In 2007, a Guantánamo military commission reviewed prisoner No. 008, also known as Abdullah Gulam Rasoul, a designated enemy combatant, who stated at the review that  he had “never been America’s enemy and I never intend to be.” and transferred him to Afghanistan’s government, which set him free.

This spring, under the name Mullah Abdullah Zakir, he has resurfaced as one of the most vicious and effective Taliban commanders in Afghanistan’s southern Helmand Province, where thousands of recently deployed U.S. troops are now arriving to join the battle.

As a parable of the United States and its enemies in Afghanistan and Pakistan, Rasoul’s case has a familiar, circular quality.

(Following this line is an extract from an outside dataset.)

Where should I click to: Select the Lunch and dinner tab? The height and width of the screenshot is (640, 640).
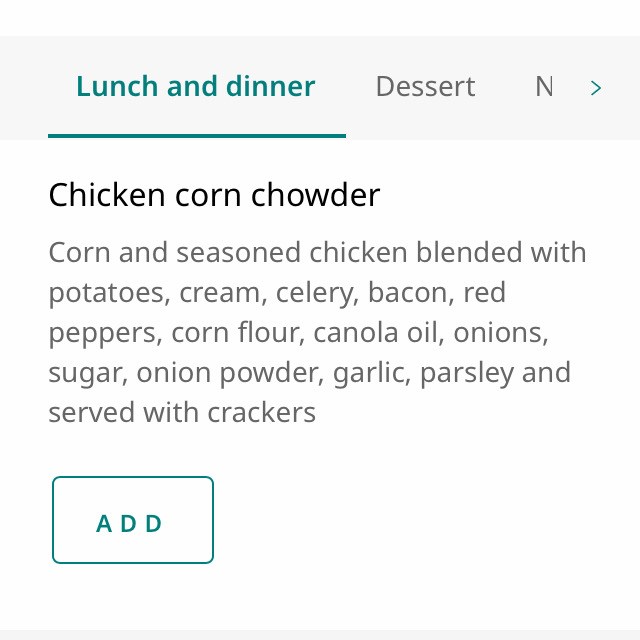pyautogui.click(x=196, y=87)
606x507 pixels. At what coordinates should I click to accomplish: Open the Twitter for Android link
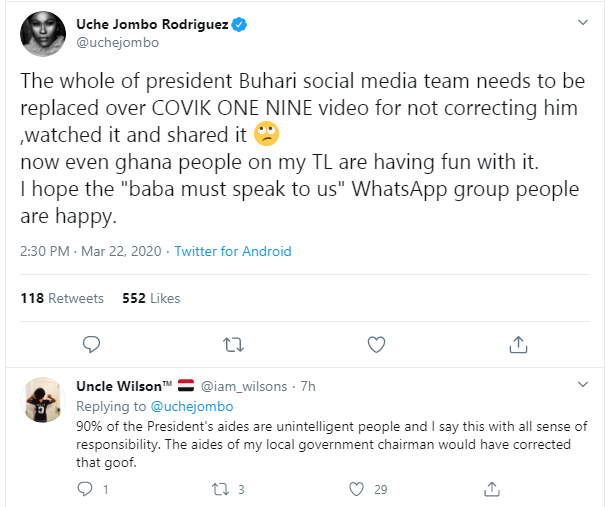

The miscalculations across five Administrations are by now generally understood: near-unequivocal support for anti-American militias during the nineteen-eighties; averted eyes as Pakistan pursued its covert nuclear ambitions; the abandonment of Afghanistan after the Soviet withdrawal; the failure to recognize the menace of Al Qaeda during the nineteen-nineties; erratic investments in Pakistan’s democracy, economy, and civil society; and, most recently, a war in Afghanistan after 9/11 which did not defeat Al Qaeda or the Taliban but chased them into Pakistan, where they regrouped and have proceeded to destabilize a country now endowed with atomic bombs.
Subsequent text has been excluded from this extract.